エイガストはゼミリアスと共に魔力操作の訓練をする。
最初は体内の魔力を意識する為に、向かい合って手を繋ぎゼミリアスの助けを借りて魔力を全身に巡らせる。魔法を使うための大切な準備運動。
目には見えない、けれどそこにある力。肌がピリピリする感覚が大事だとゼミリアスは言う。
魔力の使い方は人によって様々だが、大きく分類して三種類がある。集めて固定するものと、放出するものと、操作して変化させるもの。これは以前にアレックから説明されたので、エイガストもなんとなく分かっている。

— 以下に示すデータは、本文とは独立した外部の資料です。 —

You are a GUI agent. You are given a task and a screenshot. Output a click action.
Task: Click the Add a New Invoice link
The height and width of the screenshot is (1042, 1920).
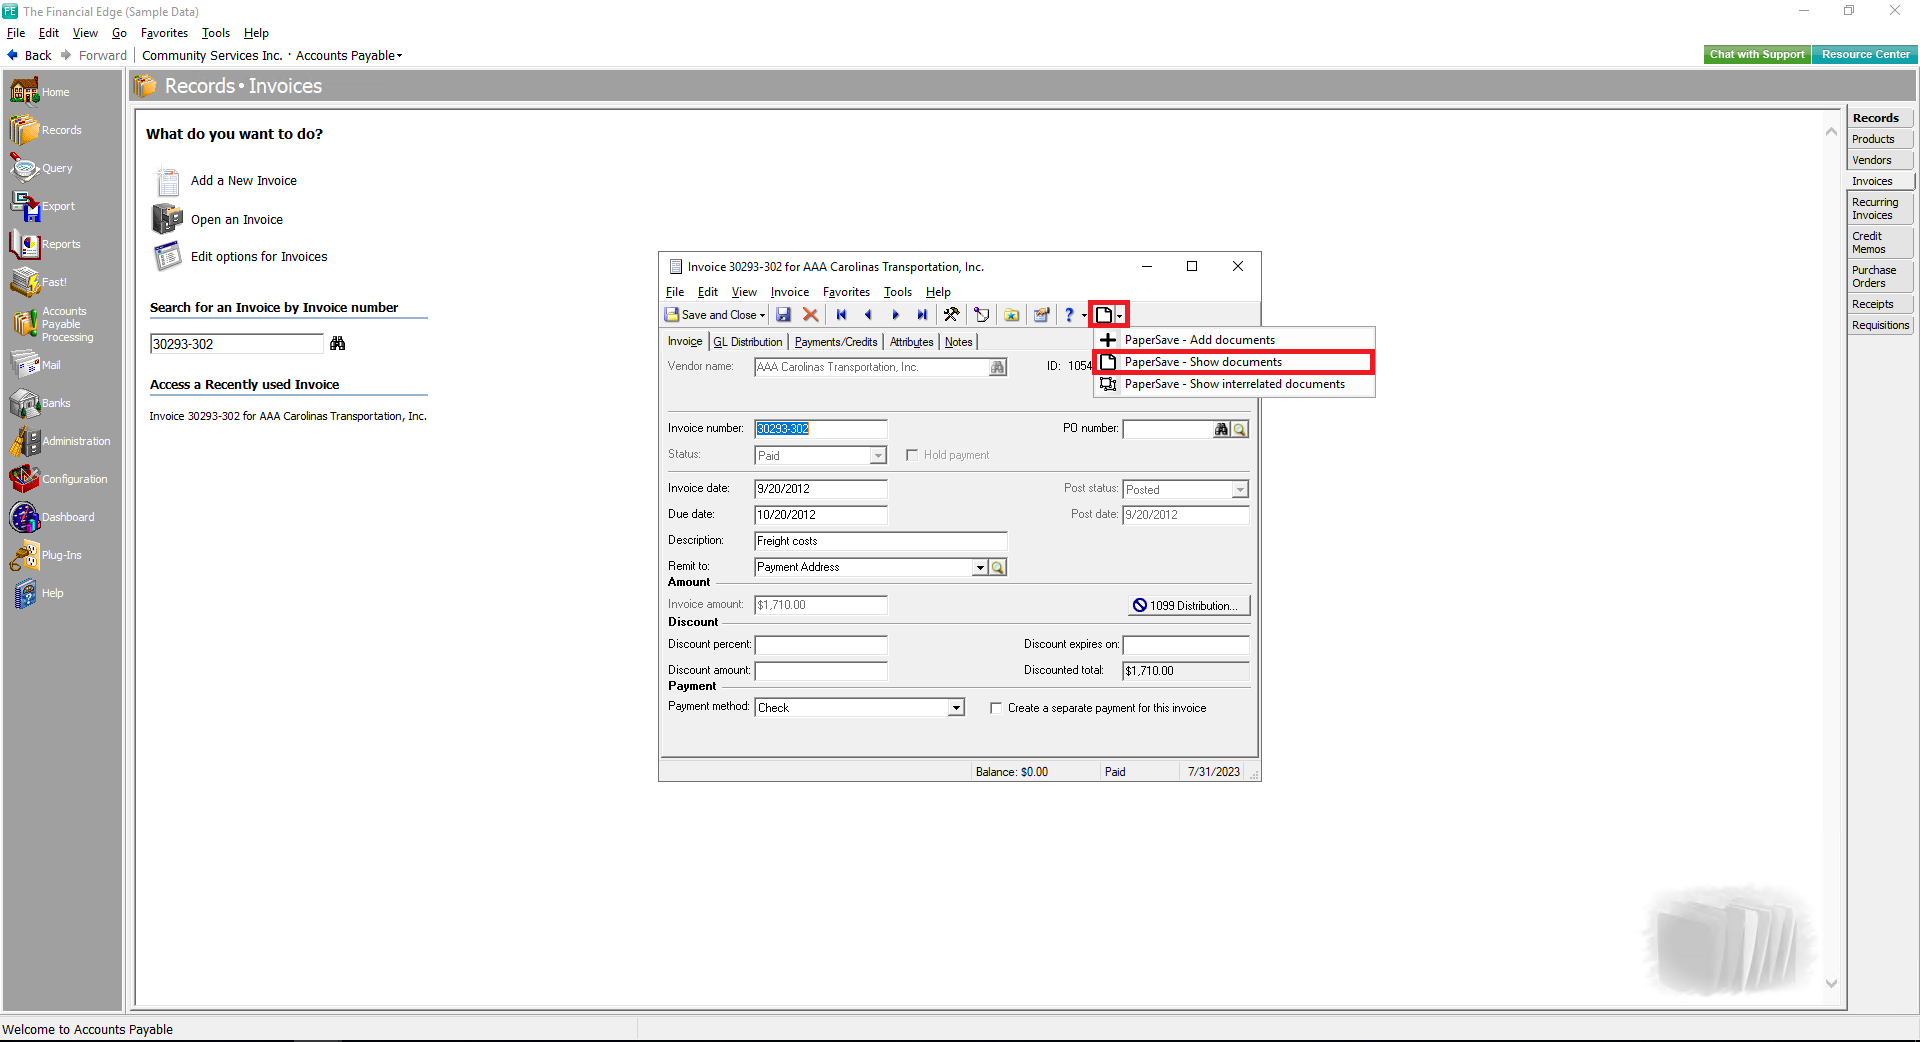click(x=243, y=181)
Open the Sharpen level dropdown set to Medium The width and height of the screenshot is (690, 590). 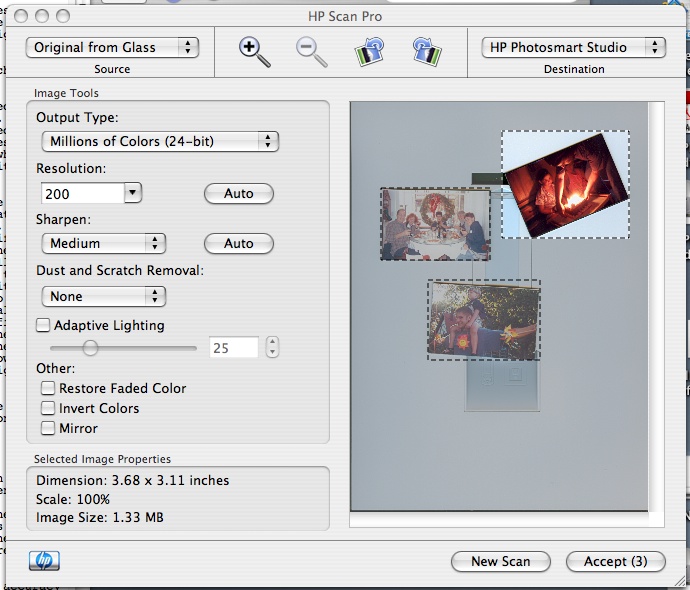(103, 243)

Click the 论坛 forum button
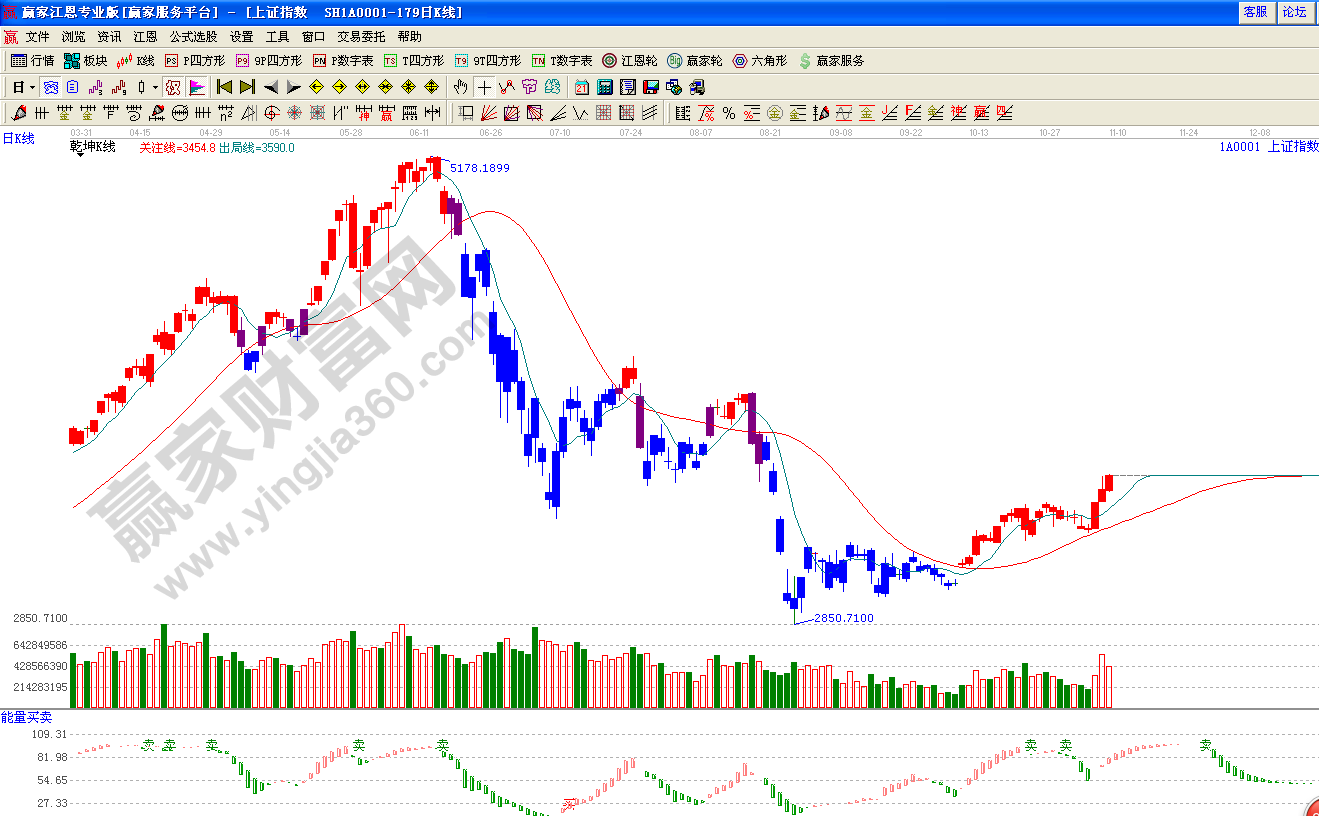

ゼミリアスの見立てではエイガストは手のひらに魔力を集中させ、触れたものに魔法を発動させる方法が合っていると言う。以前グ実に魔力を乗せて魔法で加速させて投げる魔法訓練を行った事をゼミリアスに話すと、エイガストが魔力を意識するには最適だが、打ち返してくるのはアレックの私怨が混ざっている事を再確認しただけだった。
体の一部に思うように魔力を集める事ができるようになると、次は紐をつけた球を指に結んで垂らし、紐に魔力を伝わせて球を操作する。それに慣れてくると紐無しで練習し、最終的には魔力の糸を手足の様に伸ばして、近くの物を操る事ができると言う。ゼミリアスたちエルフェン族は二歳までにこれを自然と習得する。
エイガストが村に滞在中、手のひらに冷水を出す程度には魔法が使える様になっていたが消耗が激しく、手から離れた物を操るのはまだ遠い先になりそうだ。